FIG. 5 is a block diagram showing an example of a center-of-gravity sway analysis apparatus by a conventional method of calculating a sway outer peripheral area.

[Explanation of symbols]

 1 barycenter swayometer 2 barycentric position detection device 3 VRAM 4 data processing device 41 initialization means 42 addition means 43 outer peripheral area calculation means 5 output device 6 data processing device 61 first filling means 62 second filling means 63 bit search means 64 Peripheral area calculating means 7 Graphic display controller

Claims (2)

[Claims] 1. Initializing means for obtaining an initial value of a starting point for tracking the outer periphery of a motion region and a tracking direction,
A data processing device comprising an adding means for integrating the areas while tracking the outer circumference of the shaking area by the initialization means, and an outer peripheral area calculating means for calculating the shaking outer peripheral area from the area integrated by the adding means.
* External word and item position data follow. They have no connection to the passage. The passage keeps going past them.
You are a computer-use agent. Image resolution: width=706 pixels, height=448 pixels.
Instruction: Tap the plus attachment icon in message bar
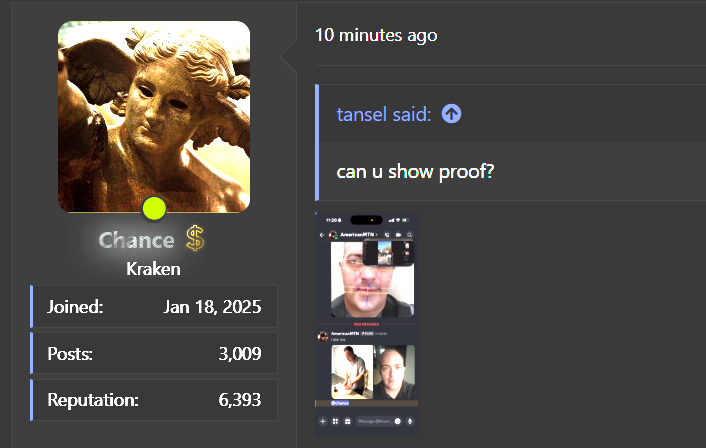[x=323, y=421]
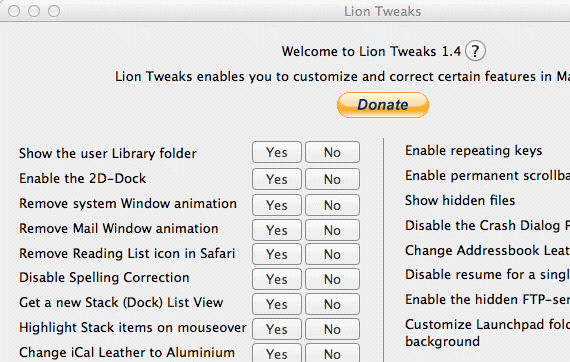Set Remove Mail Window animation to No
Screen dimensions: 570x362
coord(332,230)
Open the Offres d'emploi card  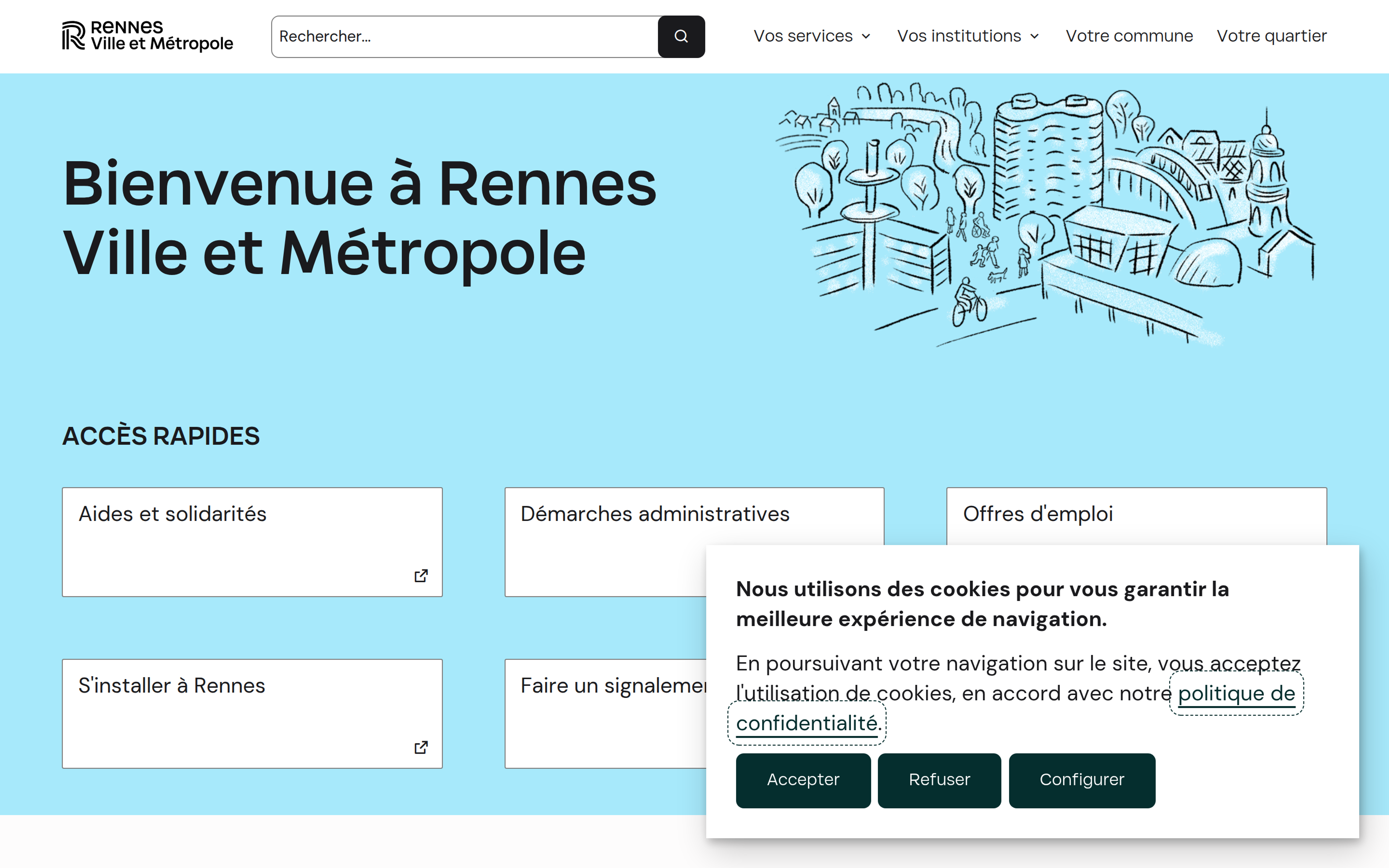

A center of gravity motion analyzer characterized by. 2. The tracking start point coordinates of the outer periphery of the sway area are calculated,
The initial value of the tracking direction vector, which is the vector indicating the tracking direction, is set, and the point moved by the tracking direction vector from the tracking start point is set as the tracking next candidate point that is the next candidate for the outer circumference tracking of the sway area. If the point is on the outer circumference of the sway region, this is set as the next tracking point, the tracking next candidate point is determined and the area is integrated, the tracking next candidate point is determined, and this is not the next tracking point. In other words, if it is not on the outer periphery of the sway region, the tracking direction vector is updated by one step in the update direction, the determination of the tracking next candidate point is repeated, and if the tracking next candidate point is the next tracking point, the tracking start point and the next tracking point are determined. The area is integrated from the coordinate values of the points, then the next tracking point is set as the tracking start point, the tracking direction vector is set again, and the above processing is repeated over the entire outer circumference of the shaking region. Calculation of upset outer peripheral area of body sway analysis apparatus characterized by calculating the upset periphery area over the area corresponding to one pixel, and outputs the result to the output device of the VRAM (video random access memory) to.